*Directions*
Could you repeat the text lines of the records below exactly as they are, leaving out the pictures?

********************

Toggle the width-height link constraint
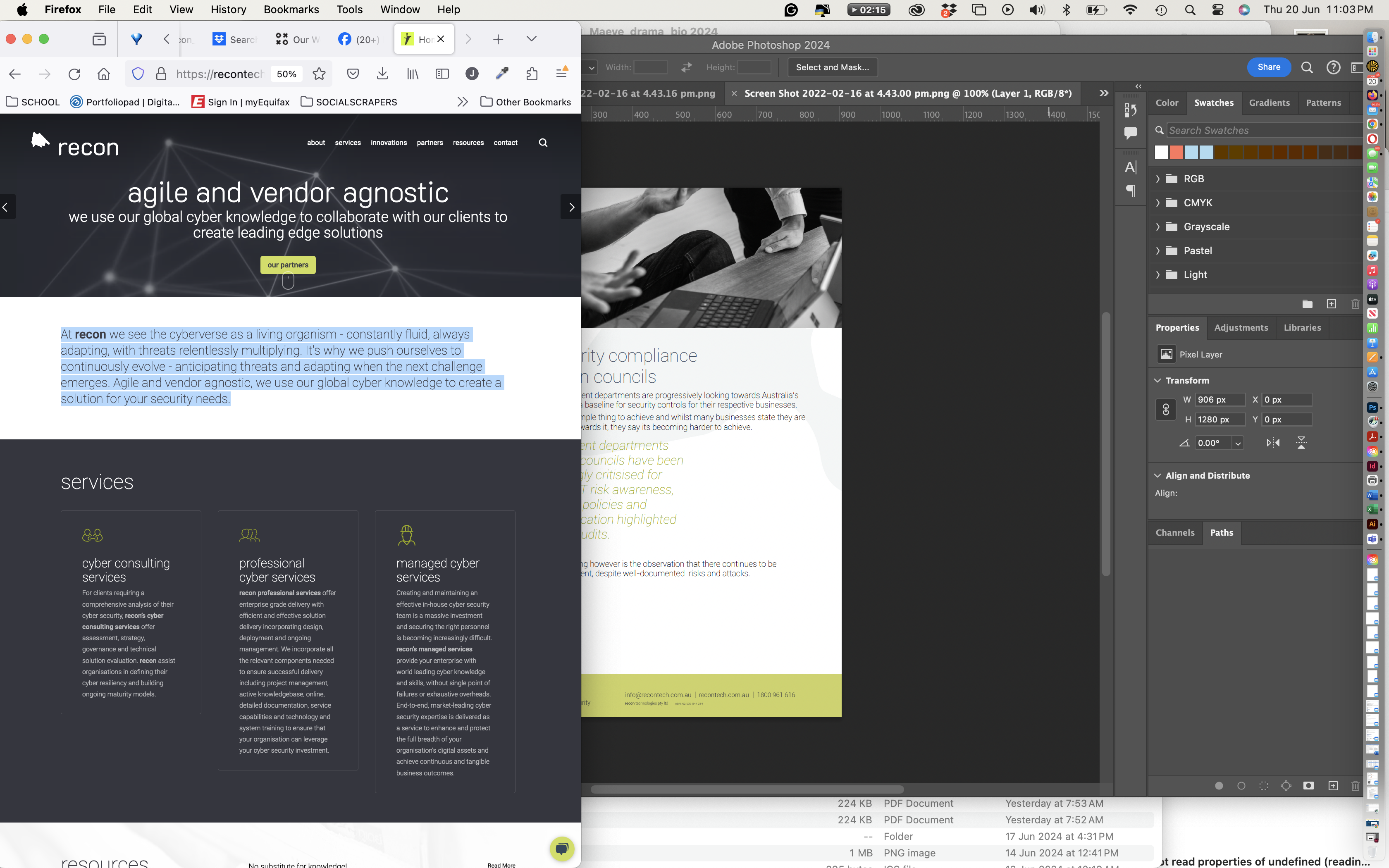The image size is (1389, 868). (x=1166, y=409)
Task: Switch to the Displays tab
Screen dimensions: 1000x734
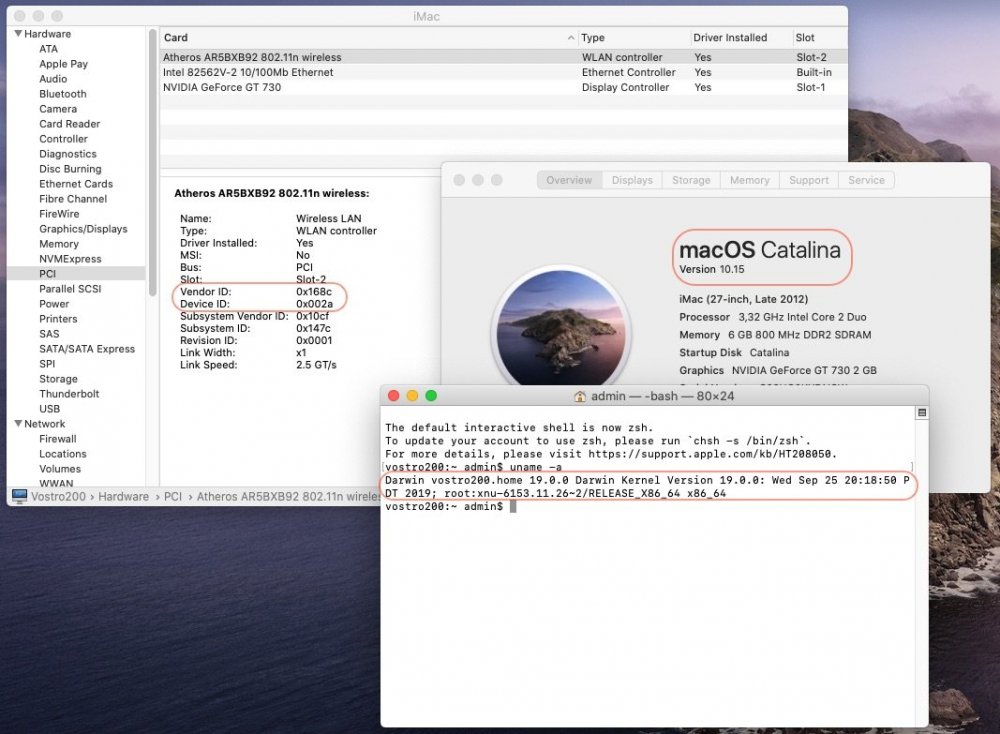Action: click(632, 180)
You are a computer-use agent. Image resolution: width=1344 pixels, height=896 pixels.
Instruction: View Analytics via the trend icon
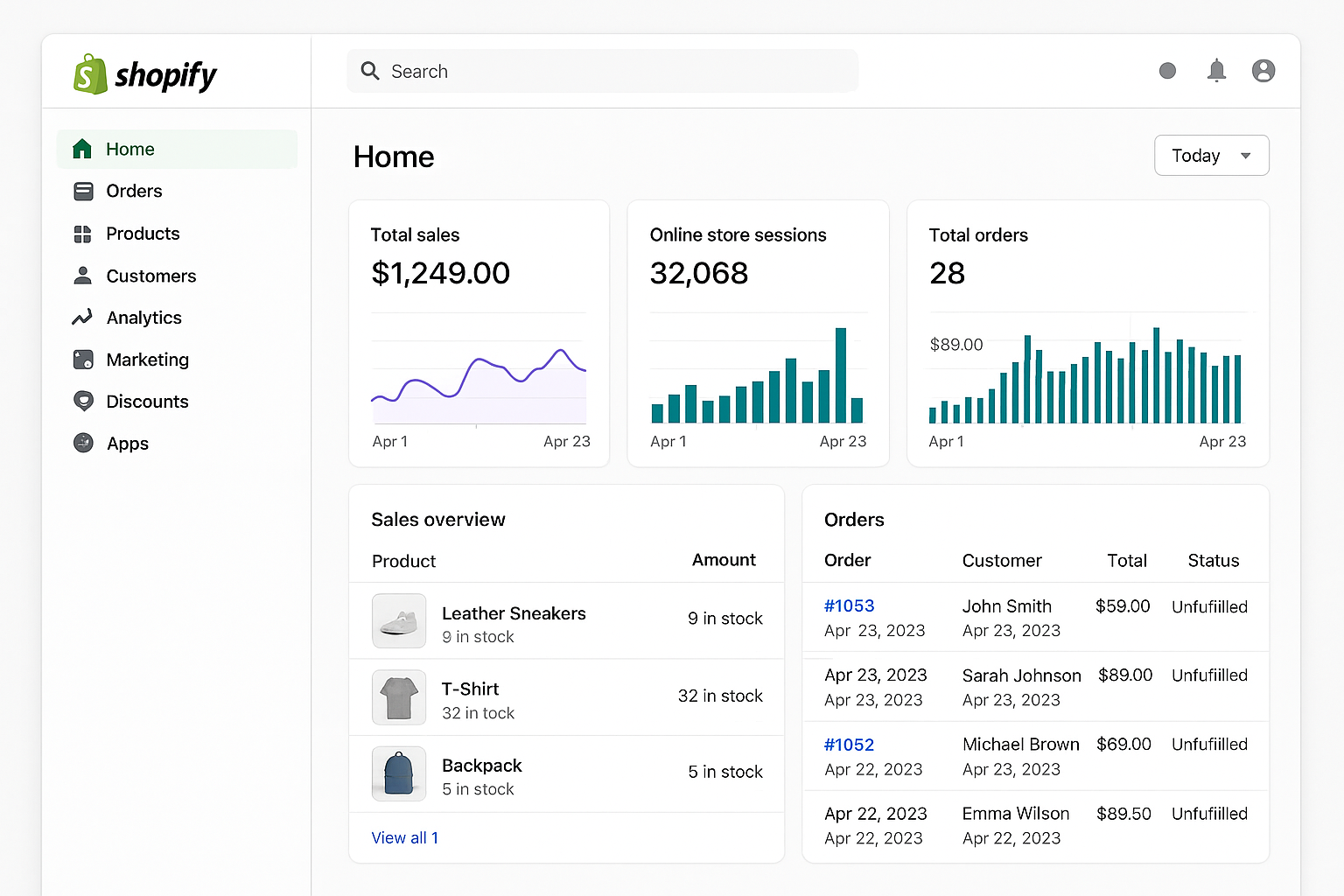82,318
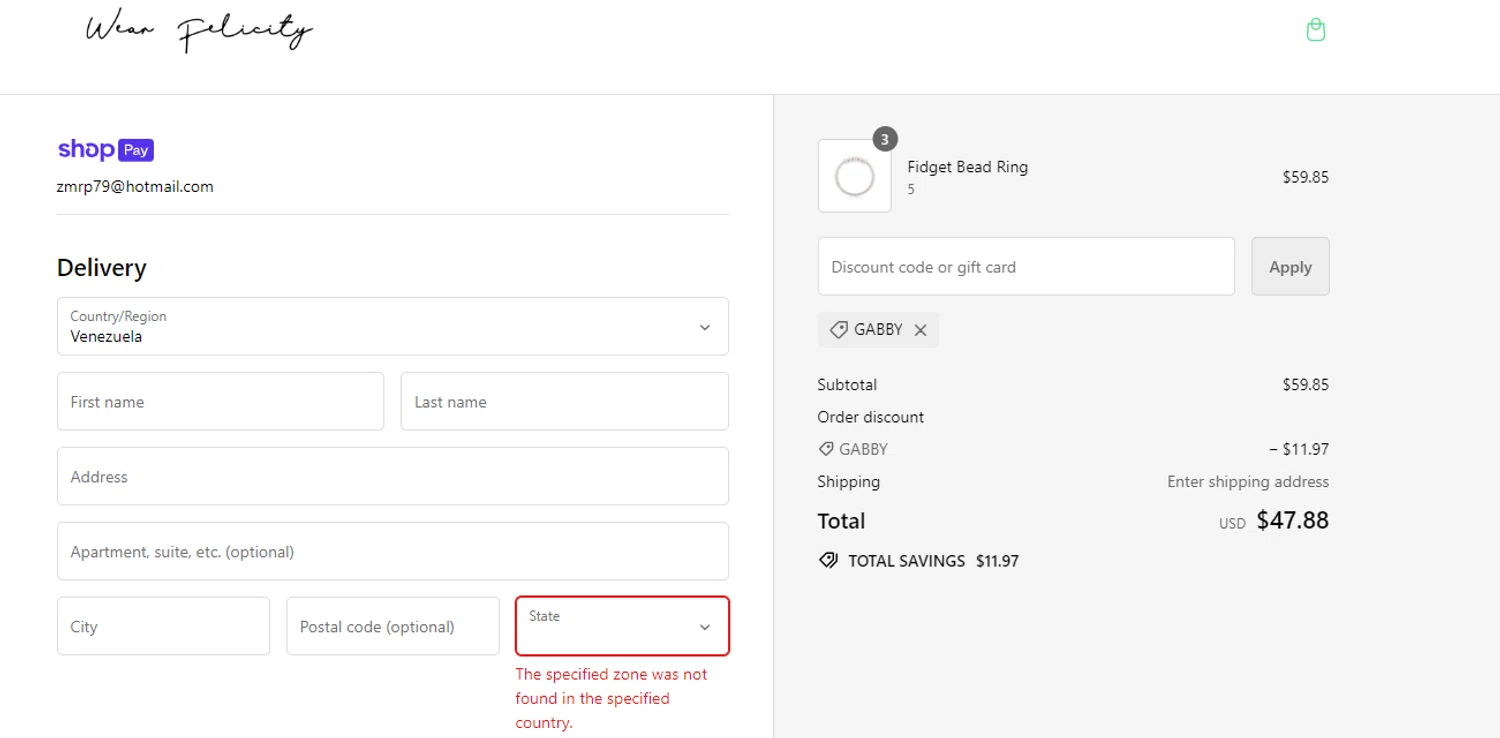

********************

*Task solution*
Toggle the width-height link constraint
The image size is (1389, 868). (x=1166, y=409)
Task: Switch to the Displays tab
Screen dimensions: 1000x734
Action: click(632, 180)
You are a computer-use agent. Image resolution: width=1344 pixels, height=896 pixels.
Instruction: View Analytics via the trend icon
82,318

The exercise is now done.